The potential barrier for the double proton transfer has been evaluated and discussed for the benzoic acid dimer (M.J. Wójcik, K. Szczeponek, M. Boczar). It was found that the energy barrier for the proton tunneling amounts to 6.5 kcal/mole. The normal mode frequencies have been computed including modes coupled to the proton tunneling mode. The two-dimensional model PES predicts monotonic increase of the tunneling splitting with the excitation of the planar modes.

The specific features of the intramolecular proton transfer reactions have been considered in the case of Schiff bases (A. Koll). It was pointed out that the tautomeric forms being in equilibrium in Mannich and Schiff bases are essentially different. Despite of the opinion that the proton transfer forms in systems with internal π-electron coupling are mainly keto forms is was shown that in Schiff bases the content of keto structures is slightly less than zwitterionic one.

The importance of the proton transfer within the quantum-mechanical tunneling model has been pointed out within the model first-principle calculations of ammonia dissociation on the Si (100) surface (K. Z. Smedarchina and M.Z. Zgierski). This process was investigated by means of the density functional and approximate instanton methods. It was demonstrated that, even at room temperatures, the dissociation process of ammonia is dominated by tunneling mechanism.

Some aspects of the excited state proton transfer have been studied for carbazole (N. Chattopadhyay) giving rise to the dual fluorescence from the two prototropic species. It was found that the relative intensity of the two emissions is sensitive not only to the pH of the medium but also to the microenvironment around the probe.

It seems that the electron density distribution within the hydrogen bond atoms is of essential importance for considerations of the proton transfer reactions. However, the systematic studies of this property are rather scarce in the present literature. Although theoretical studies are numerous, most of them are concentrated on the ground state properties. On the other hand, mainly Mulliken population analysis is usually performed and no comparison with other methods was done so far. It seems that at least in some cases, in excited states the hydrogen atom transfer within the hydrogen bond might be responsible for the tautomeric interconversion reactions (H. Chojnacki).

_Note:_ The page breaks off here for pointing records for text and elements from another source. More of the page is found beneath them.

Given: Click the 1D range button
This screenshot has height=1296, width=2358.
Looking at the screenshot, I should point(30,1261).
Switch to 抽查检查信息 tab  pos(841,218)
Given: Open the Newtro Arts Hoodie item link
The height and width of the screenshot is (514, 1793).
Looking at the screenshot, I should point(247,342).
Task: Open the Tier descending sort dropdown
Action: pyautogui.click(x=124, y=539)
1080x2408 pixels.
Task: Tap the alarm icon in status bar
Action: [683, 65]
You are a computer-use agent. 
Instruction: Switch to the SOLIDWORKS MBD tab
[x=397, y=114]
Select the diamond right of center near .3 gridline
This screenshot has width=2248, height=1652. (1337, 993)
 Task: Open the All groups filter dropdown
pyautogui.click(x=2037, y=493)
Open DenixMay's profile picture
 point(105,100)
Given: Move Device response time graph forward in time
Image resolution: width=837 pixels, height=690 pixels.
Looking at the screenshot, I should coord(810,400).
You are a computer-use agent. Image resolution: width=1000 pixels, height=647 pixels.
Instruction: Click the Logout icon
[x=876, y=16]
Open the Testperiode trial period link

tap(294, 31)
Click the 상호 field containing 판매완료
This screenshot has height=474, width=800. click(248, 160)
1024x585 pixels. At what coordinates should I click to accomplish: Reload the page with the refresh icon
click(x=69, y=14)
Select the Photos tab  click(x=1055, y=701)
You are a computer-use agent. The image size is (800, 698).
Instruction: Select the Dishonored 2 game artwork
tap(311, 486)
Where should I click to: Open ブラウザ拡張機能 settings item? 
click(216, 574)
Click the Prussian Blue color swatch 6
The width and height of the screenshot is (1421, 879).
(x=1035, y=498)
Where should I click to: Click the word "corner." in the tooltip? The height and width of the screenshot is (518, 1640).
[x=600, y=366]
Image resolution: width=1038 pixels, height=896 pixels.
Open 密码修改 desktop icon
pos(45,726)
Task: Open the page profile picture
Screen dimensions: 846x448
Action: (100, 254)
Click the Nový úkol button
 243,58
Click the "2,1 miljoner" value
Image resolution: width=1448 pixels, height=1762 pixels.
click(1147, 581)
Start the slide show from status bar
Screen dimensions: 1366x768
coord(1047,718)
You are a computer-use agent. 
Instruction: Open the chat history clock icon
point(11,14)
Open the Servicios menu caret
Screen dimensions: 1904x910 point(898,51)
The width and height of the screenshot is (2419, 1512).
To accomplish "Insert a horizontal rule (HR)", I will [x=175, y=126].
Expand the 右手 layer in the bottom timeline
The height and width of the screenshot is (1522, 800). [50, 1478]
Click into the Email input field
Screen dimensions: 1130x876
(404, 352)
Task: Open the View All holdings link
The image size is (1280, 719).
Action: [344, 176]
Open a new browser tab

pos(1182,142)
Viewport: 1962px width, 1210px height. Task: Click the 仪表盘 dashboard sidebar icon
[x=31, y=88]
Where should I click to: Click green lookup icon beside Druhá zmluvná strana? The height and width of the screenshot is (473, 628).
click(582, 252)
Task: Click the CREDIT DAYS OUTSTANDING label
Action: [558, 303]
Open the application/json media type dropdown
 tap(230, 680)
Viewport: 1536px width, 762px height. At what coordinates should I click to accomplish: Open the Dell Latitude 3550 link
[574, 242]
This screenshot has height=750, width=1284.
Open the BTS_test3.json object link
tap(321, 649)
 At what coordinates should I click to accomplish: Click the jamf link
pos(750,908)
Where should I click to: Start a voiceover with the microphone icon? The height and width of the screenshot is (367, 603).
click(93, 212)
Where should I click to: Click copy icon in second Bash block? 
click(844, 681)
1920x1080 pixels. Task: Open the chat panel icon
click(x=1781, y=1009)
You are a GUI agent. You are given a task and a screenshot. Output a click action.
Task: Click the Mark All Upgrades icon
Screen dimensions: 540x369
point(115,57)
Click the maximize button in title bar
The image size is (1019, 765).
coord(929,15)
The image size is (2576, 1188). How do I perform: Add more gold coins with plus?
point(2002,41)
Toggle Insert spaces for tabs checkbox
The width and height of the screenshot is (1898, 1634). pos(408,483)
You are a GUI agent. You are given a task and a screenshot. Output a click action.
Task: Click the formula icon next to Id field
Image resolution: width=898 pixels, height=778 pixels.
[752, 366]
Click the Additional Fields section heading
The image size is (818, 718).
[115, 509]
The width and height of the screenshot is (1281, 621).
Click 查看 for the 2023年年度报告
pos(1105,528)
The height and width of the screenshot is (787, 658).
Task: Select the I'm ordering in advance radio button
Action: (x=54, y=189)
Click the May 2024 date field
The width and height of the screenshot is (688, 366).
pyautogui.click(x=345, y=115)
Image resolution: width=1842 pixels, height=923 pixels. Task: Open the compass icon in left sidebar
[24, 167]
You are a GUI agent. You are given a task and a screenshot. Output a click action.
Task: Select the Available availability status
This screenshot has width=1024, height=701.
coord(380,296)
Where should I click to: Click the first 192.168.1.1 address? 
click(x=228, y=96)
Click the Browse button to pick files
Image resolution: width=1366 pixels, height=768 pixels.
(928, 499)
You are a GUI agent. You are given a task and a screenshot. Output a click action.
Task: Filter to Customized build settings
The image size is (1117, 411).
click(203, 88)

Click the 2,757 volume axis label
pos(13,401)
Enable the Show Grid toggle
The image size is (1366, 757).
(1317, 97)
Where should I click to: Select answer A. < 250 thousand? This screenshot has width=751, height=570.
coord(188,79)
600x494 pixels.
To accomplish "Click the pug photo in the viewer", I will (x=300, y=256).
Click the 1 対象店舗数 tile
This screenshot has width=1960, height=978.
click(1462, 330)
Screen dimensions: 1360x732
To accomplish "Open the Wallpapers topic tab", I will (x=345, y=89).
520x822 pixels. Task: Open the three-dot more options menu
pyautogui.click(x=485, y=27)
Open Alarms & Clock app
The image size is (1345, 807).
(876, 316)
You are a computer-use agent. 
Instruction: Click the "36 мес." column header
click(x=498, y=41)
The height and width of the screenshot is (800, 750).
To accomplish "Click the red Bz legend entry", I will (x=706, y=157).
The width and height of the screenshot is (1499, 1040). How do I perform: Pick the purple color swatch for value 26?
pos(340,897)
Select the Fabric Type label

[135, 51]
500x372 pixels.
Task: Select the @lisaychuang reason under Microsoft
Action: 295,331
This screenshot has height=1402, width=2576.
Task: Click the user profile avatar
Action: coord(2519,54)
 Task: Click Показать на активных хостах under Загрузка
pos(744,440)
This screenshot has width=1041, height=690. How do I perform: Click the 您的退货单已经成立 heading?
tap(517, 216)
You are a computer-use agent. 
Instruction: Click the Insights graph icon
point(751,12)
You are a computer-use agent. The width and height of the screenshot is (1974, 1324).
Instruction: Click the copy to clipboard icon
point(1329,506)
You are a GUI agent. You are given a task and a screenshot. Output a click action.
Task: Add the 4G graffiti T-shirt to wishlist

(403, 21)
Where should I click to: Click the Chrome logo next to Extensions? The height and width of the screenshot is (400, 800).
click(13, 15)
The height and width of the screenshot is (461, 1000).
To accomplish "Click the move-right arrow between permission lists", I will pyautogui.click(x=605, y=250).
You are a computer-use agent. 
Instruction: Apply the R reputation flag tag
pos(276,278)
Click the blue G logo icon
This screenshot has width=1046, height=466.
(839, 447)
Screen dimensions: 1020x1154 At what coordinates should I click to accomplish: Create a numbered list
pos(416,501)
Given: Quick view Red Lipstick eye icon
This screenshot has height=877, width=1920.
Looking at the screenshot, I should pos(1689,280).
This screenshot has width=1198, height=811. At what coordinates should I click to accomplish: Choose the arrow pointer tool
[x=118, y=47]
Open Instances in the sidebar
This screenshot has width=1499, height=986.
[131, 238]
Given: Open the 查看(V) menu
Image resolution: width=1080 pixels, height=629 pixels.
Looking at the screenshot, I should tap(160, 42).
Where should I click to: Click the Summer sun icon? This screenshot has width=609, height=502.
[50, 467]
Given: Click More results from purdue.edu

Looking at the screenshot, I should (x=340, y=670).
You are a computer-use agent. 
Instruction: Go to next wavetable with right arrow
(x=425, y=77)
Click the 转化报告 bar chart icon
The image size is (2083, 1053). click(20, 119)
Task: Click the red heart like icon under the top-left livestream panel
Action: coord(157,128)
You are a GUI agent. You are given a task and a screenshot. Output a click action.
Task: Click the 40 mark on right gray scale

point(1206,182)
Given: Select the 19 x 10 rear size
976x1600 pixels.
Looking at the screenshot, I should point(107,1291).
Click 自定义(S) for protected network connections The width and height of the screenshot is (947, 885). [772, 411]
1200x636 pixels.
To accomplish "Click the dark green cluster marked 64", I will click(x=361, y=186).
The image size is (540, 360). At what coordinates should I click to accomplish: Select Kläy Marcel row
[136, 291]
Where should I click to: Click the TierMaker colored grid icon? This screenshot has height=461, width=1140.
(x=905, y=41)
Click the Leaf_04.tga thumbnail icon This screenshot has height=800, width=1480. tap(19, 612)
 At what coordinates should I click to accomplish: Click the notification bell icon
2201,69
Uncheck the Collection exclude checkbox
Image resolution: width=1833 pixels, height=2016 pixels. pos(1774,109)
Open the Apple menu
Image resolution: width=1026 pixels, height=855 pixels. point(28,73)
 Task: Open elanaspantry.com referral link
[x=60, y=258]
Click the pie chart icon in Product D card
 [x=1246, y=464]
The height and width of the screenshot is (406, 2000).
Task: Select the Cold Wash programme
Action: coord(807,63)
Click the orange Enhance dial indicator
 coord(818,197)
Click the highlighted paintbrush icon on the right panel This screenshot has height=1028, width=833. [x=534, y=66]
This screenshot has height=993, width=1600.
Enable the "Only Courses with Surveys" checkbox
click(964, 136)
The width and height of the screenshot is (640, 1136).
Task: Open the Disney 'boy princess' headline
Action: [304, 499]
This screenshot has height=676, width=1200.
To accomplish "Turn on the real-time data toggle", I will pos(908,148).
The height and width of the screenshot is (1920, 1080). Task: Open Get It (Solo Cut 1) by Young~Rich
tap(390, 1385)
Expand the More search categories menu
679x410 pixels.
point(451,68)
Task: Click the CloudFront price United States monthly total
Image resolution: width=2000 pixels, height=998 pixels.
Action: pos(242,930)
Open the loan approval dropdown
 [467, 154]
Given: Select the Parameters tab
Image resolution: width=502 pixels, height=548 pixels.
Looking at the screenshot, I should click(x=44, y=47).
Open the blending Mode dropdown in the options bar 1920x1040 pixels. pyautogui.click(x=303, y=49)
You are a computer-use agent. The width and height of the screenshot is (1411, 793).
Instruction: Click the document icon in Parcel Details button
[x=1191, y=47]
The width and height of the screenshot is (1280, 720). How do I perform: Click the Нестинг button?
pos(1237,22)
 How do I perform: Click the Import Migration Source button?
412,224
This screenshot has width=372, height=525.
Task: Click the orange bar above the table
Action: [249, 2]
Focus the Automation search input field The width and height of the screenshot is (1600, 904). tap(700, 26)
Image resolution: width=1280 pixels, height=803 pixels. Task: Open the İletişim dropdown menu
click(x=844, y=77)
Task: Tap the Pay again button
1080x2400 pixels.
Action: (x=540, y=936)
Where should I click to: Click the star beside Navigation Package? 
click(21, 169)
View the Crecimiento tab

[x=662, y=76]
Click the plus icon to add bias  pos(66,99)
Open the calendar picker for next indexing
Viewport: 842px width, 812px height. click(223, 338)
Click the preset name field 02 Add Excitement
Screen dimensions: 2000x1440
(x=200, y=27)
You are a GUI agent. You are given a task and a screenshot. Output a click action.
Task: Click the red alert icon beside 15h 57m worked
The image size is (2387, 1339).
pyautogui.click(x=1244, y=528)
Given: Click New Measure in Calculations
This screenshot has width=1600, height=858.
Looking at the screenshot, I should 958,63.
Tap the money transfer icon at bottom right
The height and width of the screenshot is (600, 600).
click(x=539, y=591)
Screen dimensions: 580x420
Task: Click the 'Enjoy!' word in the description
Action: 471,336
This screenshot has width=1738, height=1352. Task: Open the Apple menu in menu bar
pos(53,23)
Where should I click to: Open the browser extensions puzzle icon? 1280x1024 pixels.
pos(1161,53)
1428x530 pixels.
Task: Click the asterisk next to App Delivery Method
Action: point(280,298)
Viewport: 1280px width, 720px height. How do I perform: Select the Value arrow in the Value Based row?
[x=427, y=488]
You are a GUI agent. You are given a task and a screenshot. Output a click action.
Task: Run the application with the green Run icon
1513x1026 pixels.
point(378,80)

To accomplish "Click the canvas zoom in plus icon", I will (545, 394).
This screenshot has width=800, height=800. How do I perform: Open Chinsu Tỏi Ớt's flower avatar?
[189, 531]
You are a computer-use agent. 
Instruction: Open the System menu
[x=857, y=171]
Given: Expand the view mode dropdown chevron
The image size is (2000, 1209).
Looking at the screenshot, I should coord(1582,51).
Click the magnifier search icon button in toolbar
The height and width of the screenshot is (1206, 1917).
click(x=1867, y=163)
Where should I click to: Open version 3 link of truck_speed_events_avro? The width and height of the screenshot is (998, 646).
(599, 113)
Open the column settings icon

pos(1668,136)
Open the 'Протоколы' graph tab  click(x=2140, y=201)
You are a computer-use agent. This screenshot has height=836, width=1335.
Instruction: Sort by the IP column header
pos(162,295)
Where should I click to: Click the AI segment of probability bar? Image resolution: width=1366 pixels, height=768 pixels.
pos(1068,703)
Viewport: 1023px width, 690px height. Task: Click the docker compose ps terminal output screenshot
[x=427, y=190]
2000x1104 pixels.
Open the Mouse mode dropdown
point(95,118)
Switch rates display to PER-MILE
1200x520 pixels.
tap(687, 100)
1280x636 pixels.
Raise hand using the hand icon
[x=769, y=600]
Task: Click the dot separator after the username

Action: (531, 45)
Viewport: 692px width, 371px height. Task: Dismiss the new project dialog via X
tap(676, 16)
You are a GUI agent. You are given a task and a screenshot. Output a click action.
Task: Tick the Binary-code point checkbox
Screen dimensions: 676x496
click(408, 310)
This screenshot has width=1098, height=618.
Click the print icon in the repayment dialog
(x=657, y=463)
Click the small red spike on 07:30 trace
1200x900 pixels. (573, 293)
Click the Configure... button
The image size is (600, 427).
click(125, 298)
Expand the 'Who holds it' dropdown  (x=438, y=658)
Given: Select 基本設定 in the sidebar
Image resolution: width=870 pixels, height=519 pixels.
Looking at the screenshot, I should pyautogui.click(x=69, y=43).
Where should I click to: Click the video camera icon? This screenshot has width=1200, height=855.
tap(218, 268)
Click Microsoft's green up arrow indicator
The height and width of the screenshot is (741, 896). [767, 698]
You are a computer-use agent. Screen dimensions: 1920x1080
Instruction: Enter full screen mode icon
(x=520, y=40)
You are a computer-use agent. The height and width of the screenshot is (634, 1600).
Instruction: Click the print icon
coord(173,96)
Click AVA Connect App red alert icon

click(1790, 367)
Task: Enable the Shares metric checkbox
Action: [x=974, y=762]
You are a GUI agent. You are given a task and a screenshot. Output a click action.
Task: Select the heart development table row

In general the problem of the proton transfer is as important as complicated and far from the solution and completion. Our papers only touch this problem and point out on its importance in various fields of contemporary science. On the other hand, recent important progress in the development of new theoretical methods and the advent of larger and more powerful computers should enable its application to more complicated systems and the resulting errors for theoretical results should be essentially reduced (Del Bene, J.E.; and Jordan M.J.T. Theochem 2001, 573, 11-23).